Los asistentes al entierro este pasado viernes en California (EE UU) del niño hispano Anthony Ávalos, quien según la fiscalía murió a causa de abusos de su madre y del novio de esta, se vistieron de superhéroes en homenaje al menor.

El niño, de 10 años, murió el pasado 21 de junio luego de haber sido hospitalizado a causa de una supuesta caída, pero las autoridades sospecharon de maltrato e iniciaron una investigación.

En el entierro —así como en la honras fúnebres— que se celebró en el templo de San Junípero Serra, en Quartz Hill, Lancaster, al norte de Los Ángeles, donde vivía el menor, muchos de los asistentes vistieron camisetas alusivas a superhéroes, los personajes favoritos del niño.

Para Duane Winn, miembro de la Junta de Consejeros del Distrito Escolar de Lancaster, quien vestía de Supermán, “esta es una situación terrible que se tenía que haber evitado”. “Es la segunda de este tipo aquí en el Valle de Los Ángeles y la gente quiso solucionarlo, pero no se logró”, ha declarado.

Winn señaló que la escuela cumplió con su obligación de reportar el posible abuso “muchas veces”, pero las autoridades no actuaron.

La tía de Anthony, María Barron, ha lamentado la falta de acción de los organismos de control y prevención de abuso infantil. “Es muy doloroso.

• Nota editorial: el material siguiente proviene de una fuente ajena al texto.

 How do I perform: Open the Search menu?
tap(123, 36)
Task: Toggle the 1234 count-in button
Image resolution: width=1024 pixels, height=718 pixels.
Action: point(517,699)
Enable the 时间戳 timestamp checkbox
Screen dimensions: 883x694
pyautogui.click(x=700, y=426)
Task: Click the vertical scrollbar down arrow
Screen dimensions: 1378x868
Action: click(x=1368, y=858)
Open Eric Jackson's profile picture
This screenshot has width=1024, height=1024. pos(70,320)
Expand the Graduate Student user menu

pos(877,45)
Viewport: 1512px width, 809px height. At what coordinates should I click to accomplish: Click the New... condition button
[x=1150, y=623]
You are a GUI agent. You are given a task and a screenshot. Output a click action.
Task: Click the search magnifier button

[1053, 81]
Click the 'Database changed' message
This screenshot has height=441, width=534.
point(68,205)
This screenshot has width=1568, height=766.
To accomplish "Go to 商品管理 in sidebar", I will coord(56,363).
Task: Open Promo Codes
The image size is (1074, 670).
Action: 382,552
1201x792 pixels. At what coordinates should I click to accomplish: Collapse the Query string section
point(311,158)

El abuso se denunció y nunca se tomaron medidas”, sostuvo.

Torturado por su madre

Según la investigación y la acusación presentada por la fiscalía, el niño sufrió al menos cinco días de torturas y abusos en junio antes de morir.

La madre del menor, Heather Barron, y su novio, Kareem Leiva, fueron acusados de asesinato por la Fiscalía.

Según los documentos presentados ante la corte, Anthony sufrió golpes contra el suelo, fue azotado con un cable y una correa, se le prohibió usar el baño durante largos periodos y se le colocó salsa picante en la boca.

La Fiscalía sospecha que los abusos y torturas tienen que ver con una manifestación del menor, que recientemente dijo ser homosexual.

Adriana Ríos, amiga de Barron, asistió al funeral con sus dos hijos, todos vistiendo camisetas con el escudo del Capitán América. “Es muy triste. Él necesitaba auxilio y nadie lo ayudó”, ha declarado. “Ni siquiera podemos decir que la madre falló en protegerlo porque ella no trató de hacerlo”, ha agregado la joven madre hispana.

Para el diácono Efraín Calderón, que participó en la ceremonia, la muerte del niño envía un mensaje de alerta para que muchas familias vivan plenamente el amor por sus hijos y “para que se tomen medidas y casos como este no se repitan”.

Tras la ceremonia, el menor fue enterrado en el Cementerio del Buen Pastor, en Lancaster. “Lo que quiero es que mi hijo descanse. Yo estaré siempre con él. Él me estará esperando y algún día volveremos a reunirnos”, ha dicho en declaraciones a los medios Víctor Ávalos, padre del menor, antes de ingresar a la iglesia para la misa.

En Palmdale, ciudad vecina de Lancaster, en mayo de 2013 murió en forma similar el menor Gabriel Fernández, de 8 años. Su madre, Pearl Sinthia Fernández, fue condenada a cadena perpetua por la muerte del menor y su novio Isauro Aguirre a pena muerte por el asesinato del niño.